** Working data follows **

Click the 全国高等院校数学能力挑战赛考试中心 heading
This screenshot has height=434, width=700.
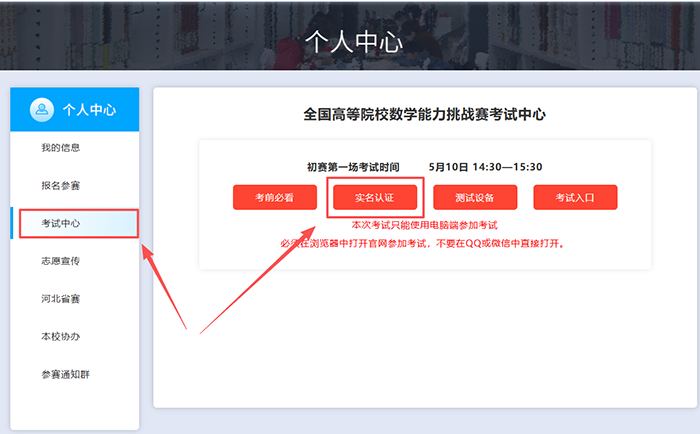[x=425, y=114]
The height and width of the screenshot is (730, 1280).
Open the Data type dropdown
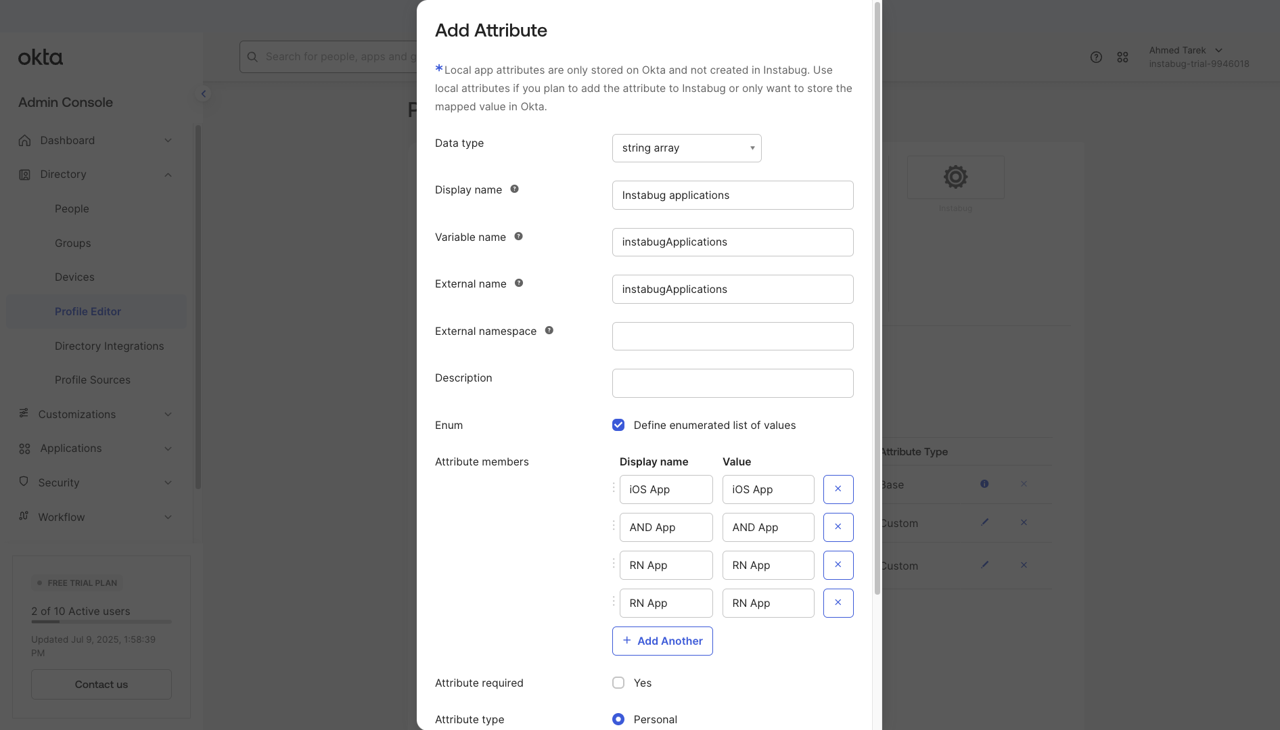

** End of Working data **

The copy should hold every entry above word for word and none of the pictures.

Click the 全国高等院校数学能力挑战赛考试中心 heading
This screenshot has height=434, width=700.
[x=425, y=114]
The height and width of the screenshot is (730, 1280).
Open the Data type dropdown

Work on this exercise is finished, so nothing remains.